### [OBJECTIVE]
Convert every one of the rows below into a numbered list, leaving out any blank lines.

[Excerpt from a dataset]
* * * * *

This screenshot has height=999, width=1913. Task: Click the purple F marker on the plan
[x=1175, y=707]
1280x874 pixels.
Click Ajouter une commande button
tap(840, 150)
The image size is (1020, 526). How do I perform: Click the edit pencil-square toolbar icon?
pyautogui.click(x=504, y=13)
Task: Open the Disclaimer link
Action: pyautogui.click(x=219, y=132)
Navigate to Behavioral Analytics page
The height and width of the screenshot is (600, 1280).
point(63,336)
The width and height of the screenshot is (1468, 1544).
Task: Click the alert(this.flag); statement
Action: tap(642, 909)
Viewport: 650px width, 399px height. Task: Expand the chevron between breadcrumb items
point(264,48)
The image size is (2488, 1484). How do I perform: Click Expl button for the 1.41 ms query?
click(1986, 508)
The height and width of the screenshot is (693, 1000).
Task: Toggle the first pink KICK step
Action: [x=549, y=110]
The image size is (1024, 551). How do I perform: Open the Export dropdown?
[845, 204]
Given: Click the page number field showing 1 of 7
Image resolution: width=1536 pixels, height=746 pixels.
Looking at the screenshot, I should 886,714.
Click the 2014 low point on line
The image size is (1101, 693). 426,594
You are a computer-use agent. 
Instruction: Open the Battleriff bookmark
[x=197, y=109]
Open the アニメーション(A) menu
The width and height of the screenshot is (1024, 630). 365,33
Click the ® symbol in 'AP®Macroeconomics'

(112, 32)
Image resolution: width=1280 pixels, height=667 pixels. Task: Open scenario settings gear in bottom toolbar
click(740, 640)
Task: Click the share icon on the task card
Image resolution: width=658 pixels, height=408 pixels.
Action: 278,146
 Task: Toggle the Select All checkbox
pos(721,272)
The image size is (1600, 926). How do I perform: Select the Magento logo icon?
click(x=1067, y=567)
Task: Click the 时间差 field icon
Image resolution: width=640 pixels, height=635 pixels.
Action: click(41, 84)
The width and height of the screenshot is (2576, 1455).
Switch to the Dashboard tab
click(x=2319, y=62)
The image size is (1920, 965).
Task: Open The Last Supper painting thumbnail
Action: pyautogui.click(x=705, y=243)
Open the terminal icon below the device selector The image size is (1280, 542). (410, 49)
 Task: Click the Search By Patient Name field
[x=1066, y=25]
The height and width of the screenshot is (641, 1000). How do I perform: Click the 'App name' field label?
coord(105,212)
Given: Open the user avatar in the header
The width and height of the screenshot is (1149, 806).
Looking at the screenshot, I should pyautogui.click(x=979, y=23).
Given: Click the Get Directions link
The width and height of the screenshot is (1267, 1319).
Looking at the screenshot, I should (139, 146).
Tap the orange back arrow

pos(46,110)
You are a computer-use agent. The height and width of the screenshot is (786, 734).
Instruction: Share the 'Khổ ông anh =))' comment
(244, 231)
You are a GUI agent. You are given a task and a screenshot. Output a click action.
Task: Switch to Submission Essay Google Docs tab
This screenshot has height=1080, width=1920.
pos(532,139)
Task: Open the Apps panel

* * * * *

### [SOLUTION FOR THIS TASK]
1. This screenshot has height=999, width=1913. Task: Click the purple F marker on the plan
2. [x=1175, y=707]
3. 1280x874 pixels.
4. Click Ajouter une commande button
5. tap(840, 150)
6. The image size is (1020, 526). How do I perform: Click the edit pencil-square toolbar icon?
7. pyautogui.click(x=504, y=13)
8. Task: Open the Disclaimer link
9. Action: pyautogui.click(x=219, y=132)
10. Navigate to Behavioral Analytics page
11. The height and width of the screenshot is (600, 1280).
12. point(63,336)
13. The width and height of the screenshot is (1468, 1544).
14. Task: Click the alert(this.flag); statement
15. Action: tap(642, 909)
16. Viewport: 650px width, 399px height. Task: Expand the chevron between breadcrumb items
17. point(264,48)
18. The image size is (2488, 1484). How do I perform: Click Expl button for the 1.41 ms query?
19. click(1986, 508)
20. The height and width of the screenshot is (693, 1000).
21. Task: Toggle the first pink KICK step
22. Action: [x=549, y=110]
23. The image size is (1024, 551). How do I perform: Open the Export dropdown?
24. [845, 204]
25. Given: Click the page number field showing 1 of 7
26. Image resolution: width=1536 pixels, height=746 pixels.
27. Looking at the screenshot, I should 886,714.
28. Click the 2014 low point on line
29. The image size is (1101, 693). 426,594
30. You are a computer-use agent. 
31. Instruction: Open the Battleriff bookmark
32. [x=197, y=109]
33. Open the アニメーション(A) menu
34. The width and height of the screenshot is (1024, 630). 365,33
35. Click the ® symbol in 'AP®Macroeconomics'
36. (112, 32)
37. Image resolution: width=1280 pixels, height=667 pixels. Task: Open scenario settings gear in bottom toolbar
38. click(740, 640)
39. Task: Click the share icon on the task card
40. Image resolution: width=658 pixels, height=408 pixels.
41. Action: 278,146
42.  Task: Toggle the Select All checkbox
43. pos(721,272)
44. The image size is (1600, 926). How do I perform: Select the Magento logo icon?
45. click(x=1067, y=567)
46. Task: Click the 时间差 field icon
47. Image resolution: width=640 pixels, height=635 pixels.
48. Action: click(41, 84)
49. The width and height of the screenshot is (2576, 1455).
50. Switch to the Dashboard tab
51. click(x=2319, y=62)
52. The image size is (1920, 965).
53. Task: Open The Last Supper painting thumbnail
54. Action: pyautogui.click(x=705, y=243)
55. Open the terminal icon below the device selector The image size is (1280, 542). (410, 49)
56.  Task: Click the Search By Patient Name field
57. [x=1066, y=25]
58. The height and width of the screenshot is (641, 1000). How do I perform: Click the 'App name' field label?
59. coord(105,212)
60. Given: Open the user avatar in the header
61. The width and height of the screenshot is (1149, 806).
62. Looking at the screenshot, I should pyautogui.click(x=979, y=23).
63. Given: Click the Get Directions link
64. The width and height of the screenshot is (1267, 1319).
65. Looking at the screenshot, I should (139, 146).
66. Tap the orange back arrow
67. pos(46,110)
68. You are a computer-use agent. The height and width of the screenshot is (786, 734).
69. Instruction: Share the 'Khổ ông anh =))' comment
70. (244, 231)
71. You are a GUI agent. You are given a task and a screenshot. Output a click action.
72. Task: Switch to Submission Essay Google Docs tab
73. This screenshot has height=1080, width=1920.
74. pos(532,139)
75. Task: Open the Apps panel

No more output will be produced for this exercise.